相沢さんがティッシュBOXを取ってくれた。

ティッシュで涙を拭きながら頷いた。

「黒須と愛理が出会ったのはお姉さんが亡くなってから一ヶ月後ぐらいです。黒須は精神的に酷い状態で、毎晩のように美香さんがよく出ていたジャズバーで朝まで酒を飲んでたんです。そのバーで愛理と出会いました。
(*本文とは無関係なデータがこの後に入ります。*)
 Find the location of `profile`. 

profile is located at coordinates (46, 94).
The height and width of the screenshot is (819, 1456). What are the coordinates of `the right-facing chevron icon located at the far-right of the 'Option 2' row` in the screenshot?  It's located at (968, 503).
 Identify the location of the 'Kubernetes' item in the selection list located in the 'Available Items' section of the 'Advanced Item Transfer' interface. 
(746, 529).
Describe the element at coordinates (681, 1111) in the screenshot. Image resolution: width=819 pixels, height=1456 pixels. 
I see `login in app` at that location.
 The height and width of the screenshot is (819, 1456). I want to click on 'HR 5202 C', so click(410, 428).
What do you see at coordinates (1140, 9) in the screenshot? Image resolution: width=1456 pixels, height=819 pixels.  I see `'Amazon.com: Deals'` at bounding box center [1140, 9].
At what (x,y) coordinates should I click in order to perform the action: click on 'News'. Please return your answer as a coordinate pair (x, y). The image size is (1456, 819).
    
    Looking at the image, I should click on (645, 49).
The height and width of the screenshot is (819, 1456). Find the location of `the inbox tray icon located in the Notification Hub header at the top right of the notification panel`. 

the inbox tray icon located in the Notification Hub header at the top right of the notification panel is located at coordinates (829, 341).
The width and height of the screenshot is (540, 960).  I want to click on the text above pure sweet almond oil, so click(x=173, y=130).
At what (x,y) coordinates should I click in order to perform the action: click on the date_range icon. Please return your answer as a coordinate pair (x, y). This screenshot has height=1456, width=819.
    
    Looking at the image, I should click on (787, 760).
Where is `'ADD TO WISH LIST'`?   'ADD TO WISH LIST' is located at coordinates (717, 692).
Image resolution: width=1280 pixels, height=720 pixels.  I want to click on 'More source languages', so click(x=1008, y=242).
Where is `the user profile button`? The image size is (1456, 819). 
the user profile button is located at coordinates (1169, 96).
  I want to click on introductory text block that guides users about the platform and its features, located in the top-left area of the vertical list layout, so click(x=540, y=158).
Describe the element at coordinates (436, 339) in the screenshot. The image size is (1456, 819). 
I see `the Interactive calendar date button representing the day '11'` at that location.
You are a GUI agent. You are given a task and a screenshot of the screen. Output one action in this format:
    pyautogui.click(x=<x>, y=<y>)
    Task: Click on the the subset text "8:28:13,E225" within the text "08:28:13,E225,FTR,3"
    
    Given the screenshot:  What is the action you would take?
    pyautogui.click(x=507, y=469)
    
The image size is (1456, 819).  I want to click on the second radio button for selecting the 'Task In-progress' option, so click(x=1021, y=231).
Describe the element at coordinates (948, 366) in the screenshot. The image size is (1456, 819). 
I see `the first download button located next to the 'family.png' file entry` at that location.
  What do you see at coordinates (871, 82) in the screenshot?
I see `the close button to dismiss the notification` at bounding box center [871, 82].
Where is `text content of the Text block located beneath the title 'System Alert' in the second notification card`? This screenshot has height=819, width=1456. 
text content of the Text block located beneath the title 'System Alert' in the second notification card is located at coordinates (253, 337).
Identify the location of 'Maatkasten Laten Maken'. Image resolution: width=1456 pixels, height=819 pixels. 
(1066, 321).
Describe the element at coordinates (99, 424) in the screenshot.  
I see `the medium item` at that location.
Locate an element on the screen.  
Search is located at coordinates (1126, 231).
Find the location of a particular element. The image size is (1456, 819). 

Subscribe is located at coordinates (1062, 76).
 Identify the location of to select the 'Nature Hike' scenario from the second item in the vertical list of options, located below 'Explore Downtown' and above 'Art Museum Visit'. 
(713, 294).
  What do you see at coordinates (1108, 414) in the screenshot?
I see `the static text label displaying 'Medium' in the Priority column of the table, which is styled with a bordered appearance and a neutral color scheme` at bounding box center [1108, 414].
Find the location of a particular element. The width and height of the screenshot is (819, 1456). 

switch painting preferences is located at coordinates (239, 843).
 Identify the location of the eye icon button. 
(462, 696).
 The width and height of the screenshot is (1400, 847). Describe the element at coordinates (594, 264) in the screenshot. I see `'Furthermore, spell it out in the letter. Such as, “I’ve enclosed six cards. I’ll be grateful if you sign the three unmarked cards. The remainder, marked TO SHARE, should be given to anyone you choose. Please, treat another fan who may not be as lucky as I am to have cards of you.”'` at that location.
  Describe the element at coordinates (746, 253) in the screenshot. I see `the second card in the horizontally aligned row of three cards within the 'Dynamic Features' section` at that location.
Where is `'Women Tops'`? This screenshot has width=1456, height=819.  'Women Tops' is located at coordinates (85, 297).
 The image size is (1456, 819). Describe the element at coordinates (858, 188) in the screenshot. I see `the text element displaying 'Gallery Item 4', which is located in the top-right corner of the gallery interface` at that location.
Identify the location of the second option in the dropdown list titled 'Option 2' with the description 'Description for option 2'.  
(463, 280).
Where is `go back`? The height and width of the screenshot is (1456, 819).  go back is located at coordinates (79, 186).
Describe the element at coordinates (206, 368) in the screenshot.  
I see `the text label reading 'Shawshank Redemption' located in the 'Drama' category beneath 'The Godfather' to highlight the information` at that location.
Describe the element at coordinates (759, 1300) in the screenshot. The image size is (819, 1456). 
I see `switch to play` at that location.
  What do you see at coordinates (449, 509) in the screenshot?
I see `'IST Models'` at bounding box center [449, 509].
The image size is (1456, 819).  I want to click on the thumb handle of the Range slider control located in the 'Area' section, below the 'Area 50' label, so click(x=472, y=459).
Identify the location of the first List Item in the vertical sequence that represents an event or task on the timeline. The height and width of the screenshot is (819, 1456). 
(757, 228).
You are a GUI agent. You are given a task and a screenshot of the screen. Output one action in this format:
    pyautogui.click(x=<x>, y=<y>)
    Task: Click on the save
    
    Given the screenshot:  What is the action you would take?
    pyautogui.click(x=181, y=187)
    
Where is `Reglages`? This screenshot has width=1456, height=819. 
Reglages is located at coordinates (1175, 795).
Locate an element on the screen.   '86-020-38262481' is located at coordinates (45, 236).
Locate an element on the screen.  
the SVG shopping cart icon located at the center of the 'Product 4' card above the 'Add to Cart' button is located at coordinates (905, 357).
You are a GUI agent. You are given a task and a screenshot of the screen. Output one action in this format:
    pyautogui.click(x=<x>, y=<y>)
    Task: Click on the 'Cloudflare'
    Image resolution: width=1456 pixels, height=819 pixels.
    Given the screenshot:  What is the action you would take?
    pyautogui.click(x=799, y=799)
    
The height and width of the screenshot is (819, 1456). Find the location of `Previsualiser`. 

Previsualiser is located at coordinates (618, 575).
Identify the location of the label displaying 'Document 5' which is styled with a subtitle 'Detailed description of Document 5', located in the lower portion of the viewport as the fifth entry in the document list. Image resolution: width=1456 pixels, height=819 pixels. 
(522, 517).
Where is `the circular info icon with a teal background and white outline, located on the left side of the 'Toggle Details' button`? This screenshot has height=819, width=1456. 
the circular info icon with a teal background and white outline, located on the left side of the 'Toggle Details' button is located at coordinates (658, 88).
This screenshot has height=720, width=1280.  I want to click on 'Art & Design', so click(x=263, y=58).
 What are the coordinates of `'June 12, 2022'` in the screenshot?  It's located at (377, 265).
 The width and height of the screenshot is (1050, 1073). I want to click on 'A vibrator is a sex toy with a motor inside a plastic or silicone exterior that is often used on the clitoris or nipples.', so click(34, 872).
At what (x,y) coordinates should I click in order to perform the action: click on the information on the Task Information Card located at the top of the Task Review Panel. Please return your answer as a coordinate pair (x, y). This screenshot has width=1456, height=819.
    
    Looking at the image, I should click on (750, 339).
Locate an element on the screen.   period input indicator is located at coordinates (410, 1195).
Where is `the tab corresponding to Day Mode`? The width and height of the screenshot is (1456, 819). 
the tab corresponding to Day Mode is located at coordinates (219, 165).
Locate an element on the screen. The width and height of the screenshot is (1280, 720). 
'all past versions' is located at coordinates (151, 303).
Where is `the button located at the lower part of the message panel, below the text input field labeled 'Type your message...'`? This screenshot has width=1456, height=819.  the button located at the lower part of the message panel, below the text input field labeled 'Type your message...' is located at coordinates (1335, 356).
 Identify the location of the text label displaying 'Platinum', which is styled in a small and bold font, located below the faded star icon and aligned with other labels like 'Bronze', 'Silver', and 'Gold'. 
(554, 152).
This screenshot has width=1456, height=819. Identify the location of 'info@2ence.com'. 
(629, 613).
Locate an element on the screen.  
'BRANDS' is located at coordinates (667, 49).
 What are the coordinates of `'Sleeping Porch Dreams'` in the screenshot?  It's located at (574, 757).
そして自然と二人で朝まで一緒にいるような仲になったらしいです」

自然と朝まで一緒にいるような仲……。
そんな事聞きたくない。

「つまり愛理さんは黒須の恋人って事ですか?」

「いえ、そこまでは」

「じゃあ、体だけの関係ですか?朝まで一緒にいたという事はそういう事があったって事でしょう?」

「黒須からは愛理の隣で毎晩酔いつぶれていたとしか聞いてませんから、関係があったかどうかまでは」

相沢さんの答えが珍しくはっきりしない。

「じゃあ、この写真は何なんですか?抱き合ってキスしてるじゃないですか!相沢さんもこの状況は捏造されたものじゃないって思うんでしょ!」

「キス以上はないと思います。黒須は美香さん以外の女性を抱けませんから」

「なんでそう言い切れるんですか?」

「黒須が前に言っていたんです。その場限りの情事は出来ないって。美香さん以外の女性はダメだって」

「じゃあ、愛していなくてもキスまでは出来るんですね」

相沢さんが答えにくそうに頷いた。

今わかった。

昨夜のキスは黒須にとって何でもなかったんだ。

あれは愛情のないキスだったんだ。